In tale senso si potrebbe:
a) estendere la possibilità di accedere allo stage agli studenti di giurisprudenza nell’ultimo anno del corso di studi universitari, sul modello di quanto già avviene per la pratica forense anticipata, accreditandone il profilo di orientamento professionale intrinseco al tirocinio;
b) eliminare la restrizione che condiziona l’accesso ad una media di rendimento privilegiato, atteso che, quanto al punteggio minimo di laurea, l’indicazione è ormai incompatibile con l’indicazione della delega che anticipa l’inizio dello stage rispetto all’esito finale del percorso universitario;
c) prevedere l’attività di tirocinio utile per il conseguimento di crediti formativi universitari;
d) valorizzare maggiormente il profilo “formativo” del tirocinio, per accreditarne una concreta utilità rispetto al concorso per l’accesso alla magistratura, mediante un protocollo di attività da demandare allo stagista meno soggetto all’attuale discrezionalità del singolo affidatario;
e) attribuire agli stagisti anche il compito di massimare le pronunzie di particolare interesse del formatore, per contribuire alla predisposizione di quella banca dati di giurisprudenza demandata all’ U.P.P. ma che può ben essere aperta anche al contributo dei tirocinanti ex art. 73;
f) codificare l’interpretazione dell’art.73.4 cui si è fatto riferimento in precedenza (v. supra sub § 2) consentendo al tirocinante uno switch intermedio coprendo entrambi i settori (civile e penale) dell’ufficio; concretando un incentivo non irrilevante ad accedere allo stage;
g) governare con maggiore attenzione la duplicazione del supporto all’attività giudiziaria derivato dal recente afflusso di un numero considerevole di funzionari dell’U.P.P., molti dei quali reduci dall’esperienze del tirocinio formativo; occorre distinguere compiti ed attribuzioni di figure funzionalmente distinte.

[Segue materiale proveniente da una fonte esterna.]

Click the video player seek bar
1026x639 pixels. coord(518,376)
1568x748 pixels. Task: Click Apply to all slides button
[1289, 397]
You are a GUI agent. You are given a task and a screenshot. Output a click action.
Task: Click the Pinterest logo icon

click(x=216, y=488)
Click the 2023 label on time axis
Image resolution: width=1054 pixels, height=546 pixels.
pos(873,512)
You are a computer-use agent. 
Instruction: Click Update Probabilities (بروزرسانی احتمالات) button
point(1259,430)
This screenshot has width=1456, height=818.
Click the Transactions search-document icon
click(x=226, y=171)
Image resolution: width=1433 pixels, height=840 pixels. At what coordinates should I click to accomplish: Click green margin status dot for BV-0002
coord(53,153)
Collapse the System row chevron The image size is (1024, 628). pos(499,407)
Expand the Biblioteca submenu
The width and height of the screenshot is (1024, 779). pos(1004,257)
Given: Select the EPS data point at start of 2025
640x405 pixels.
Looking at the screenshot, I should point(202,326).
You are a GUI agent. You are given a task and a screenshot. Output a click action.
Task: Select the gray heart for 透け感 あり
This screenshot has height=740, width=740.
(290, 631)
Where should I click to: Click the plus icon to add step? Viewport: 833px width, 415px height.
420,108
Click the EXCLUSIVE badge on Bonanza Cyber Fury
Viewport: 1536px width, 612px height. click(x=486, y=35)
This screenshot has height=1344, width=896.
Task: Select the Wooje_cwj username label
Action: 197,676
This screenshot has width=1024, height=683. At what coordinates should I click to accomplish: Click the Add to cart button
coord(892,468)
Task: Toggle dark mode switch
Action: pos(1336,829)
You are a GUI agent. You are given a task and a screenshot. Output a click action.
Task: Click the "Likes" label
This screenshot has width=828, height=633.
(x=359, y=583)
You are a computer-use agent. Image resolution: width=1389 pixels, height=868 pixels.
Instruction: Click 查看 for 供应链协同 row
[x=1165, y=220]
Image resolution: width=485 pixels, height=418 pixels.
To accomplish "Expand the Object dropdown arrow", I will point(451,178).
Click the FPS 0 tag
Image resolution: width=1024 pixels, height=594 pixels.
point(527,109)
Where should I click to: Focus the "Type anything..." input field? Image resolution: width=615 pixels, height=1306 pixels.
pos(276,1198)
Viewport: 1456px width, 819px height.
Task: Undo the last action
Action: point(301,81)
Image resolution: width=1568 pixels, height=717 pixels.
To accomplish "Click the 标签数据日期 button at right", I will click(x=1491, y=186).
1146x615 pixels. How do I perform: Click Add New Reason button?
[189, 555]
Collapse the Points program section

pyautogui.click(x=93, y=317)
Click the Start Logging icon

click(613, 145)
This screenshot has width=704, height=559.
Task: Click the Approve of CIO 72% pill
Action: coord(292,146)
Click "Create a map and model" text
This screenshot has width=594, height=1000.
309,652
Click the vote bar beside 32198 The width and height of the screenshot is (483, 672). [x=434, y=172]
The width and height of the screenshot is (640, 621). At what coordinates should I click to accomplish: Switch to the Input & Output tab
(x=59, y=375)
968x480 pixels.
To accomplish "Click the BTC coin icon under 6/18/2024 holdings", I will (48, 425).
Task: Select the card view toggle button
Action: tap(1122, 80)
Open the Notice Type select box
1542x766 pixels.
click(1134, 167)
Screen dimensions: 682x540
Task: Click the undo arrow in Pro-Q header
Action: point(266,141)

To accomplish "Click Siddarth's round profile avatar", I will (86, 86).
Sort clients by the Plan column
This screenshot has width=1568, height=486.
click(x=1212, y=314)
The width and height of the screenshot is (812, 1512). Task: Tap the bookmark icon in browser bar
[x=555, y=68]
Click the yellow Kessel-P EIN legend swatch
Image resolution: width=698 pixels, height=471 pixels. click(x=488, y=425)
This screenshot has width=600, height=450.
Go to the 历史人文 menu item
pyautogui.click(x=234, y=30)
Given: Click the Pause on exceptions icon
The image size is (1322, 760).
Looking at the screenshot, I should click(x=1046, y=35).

Un recente monitoraggio dell’ A.N.M. ha accertato come, in non pochi uffici giudiziari, l’impiego dei componenti dell’ U.P.P., affidati ai singoli magistrati, abbia riproposto il modello organizzativo individuale dei tirocinanti, determinando una sovrapposizione di ruoli e competenze con il rischio di uniformare figure diverse sia per qualificazione sia (e soprattutto) per funzioni.
I prossimi mesi ci diranno quanto avrà inciso, nell’approdo al tirocinio formativo ex art.73, il ripristino del modello concorsuale di primo livello per l’accesso alla magistratura.
L’auspicio è che i neolaureati in giurisprudenza, anche sulla scorta delle positive comunicazioni esperienziali acquisite da chi li ha preceduti nello stage, non sottovalutino la possibilità, dopo tanti anni di studio necessariamente teorico, di verificare l’applicazione concreta del diritto presso gli uffici giudiziari.
Ne potranno ricavare utili indicazioni per le future scelte professionali ed anche implementare la loro preparazione in vista sia dell’esame di avvocato che di quello per magistrato cui i più fortunati potranno accedere con un valore aggiunto di preparazione che potrà rivelarsi particolarmente prezioso anche nella fase di tirocinio iniziale come m.o.t.